Barzillai was a wealthy Israelite, a Gileadite, who assisted David during the rebellion of his son Absalom (2 Samuel 12.31-39). But he was not an Aaronide. The argument of the sons of Barzillai was that they were Aaronides, but that the Barzillai in question had taken the name of his wife’s family, presumably for inheritance purposes. It is clear that at this time the name change was preventing proof of his ancestry. A second consideration might also have been that having inherited wealth he had disqualified himself as a priest in view of the fact that the priest’s only inheritance was to be YHWH (Numbers 18.20). The name Habaiah is not testified to in the Old Testament, but, of course, incorporates the name of YHWH.
7.64 ‘These sought their register among those who were reckoned by genealogy, but it was not found, therefore were they deemed polluted and put from the priesthood.’
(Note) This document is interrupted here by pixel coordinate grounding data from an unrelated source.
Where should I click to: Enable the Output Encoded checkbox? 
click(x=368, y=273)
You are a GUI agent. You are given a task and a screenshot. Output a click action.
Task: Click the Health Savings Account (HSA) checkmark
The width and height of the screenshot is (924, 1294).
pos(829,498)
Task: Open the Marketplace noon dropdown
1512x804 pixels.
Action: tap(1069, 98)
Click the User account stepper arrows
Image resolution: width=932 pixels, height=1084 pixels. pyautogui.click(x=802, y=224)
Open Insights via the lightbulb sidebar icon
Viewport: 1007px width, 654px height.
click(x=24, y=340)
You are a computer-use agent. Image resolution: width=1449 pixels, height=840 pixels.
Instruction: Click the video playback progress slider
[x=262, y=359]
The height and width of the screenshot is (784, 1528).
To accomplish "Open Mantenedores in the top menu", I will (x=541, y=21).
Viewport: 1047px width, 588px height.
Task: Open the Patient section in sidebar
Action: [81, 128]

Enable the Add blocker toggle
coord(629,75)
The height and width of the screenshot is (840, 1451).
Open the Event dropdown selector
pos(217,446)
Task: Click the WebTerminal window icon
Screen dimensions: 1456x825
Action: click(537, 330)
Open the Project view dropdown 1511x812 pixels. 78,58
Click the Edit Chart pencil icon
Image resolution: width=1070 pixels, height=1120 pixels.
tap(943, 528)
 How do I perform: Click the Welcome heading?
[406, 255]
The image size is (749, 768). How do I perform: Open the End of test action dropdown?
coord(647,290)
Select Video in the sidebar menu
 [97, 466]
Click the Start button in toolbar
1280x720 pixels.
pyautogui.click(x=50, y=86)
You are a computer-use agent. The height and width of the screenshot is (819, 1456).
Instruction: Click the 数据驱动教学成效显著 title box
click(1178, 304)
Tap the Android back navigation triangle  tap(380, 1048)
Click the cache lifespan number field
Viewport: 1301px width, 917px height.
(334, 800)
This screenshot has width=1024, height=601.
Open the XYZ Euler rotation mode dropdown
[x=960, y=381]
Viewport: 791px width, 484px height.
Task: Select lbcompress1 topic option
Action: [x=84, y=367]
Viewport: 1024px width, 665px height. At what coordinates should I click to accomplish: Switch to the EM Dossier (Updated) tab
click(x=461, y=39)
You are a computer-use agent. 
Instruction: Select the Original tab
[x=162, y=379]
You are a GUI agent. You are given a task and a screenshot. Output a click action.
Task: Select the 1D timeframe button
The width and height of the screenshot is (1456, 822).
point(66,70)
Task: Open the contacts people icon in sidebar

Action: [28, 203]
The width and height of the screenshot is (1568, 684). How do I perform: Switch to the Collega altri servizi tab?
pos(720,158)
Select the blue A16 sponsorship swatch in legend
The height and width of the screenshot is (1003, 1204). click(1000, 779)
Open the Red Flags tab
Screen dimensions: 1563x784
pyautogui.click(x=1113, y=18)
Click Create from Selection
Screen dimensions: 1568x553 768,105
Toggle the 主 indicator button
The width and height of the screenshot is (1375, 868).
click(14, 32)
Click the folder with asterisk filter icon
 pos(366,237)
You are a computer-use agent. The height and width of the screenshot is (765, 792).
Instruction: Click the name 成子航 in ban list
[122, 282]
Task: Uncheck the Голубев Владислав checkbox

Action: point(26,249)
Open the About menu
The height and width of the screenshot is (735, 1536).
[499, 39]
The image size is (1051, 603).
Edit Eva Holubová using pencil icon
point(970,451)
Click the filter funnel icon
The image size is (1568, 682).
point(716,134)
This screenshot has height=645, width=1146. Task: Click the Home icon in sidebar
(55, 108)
It would appear that records of ancestry of the priests had been taken to Babylon by the captives, or may even have been memorised and written down once they arrived there and that when these were consulted no trace could be found of the above families. We can compare with this how the ancestry of the kings of Scotland going back many generations were so memorised, and were repeated at the coronation of kings. A similar example was found among the Arabs. Someone who was visiting an Arab encampment described how an Arab got up and related the history of his forebears going back forty generations, and commented that there were others in the assembly who obviously could have done the same, telling who married and who begat whom, and where they lived, and frequently what they had done, and where they wandered. He said it sounded exactly like a chapter of genealogy out of the Bible. In consequence of their failure to prove their ancestry they were considered ‘polluted’ (not proven as Aaronides and therefore unfit to serve) and therefore excluded from the current priesthood. They would, of course, be accepted as Israelites on the same basis as those above. As they were presumably circumcised they would have the same rights as proselytes to take part in the worship of YHWH, and to be adopted as Israelites (Exodus 12.48). It is striking that no number is given in respect of these. Their status as priests was pending.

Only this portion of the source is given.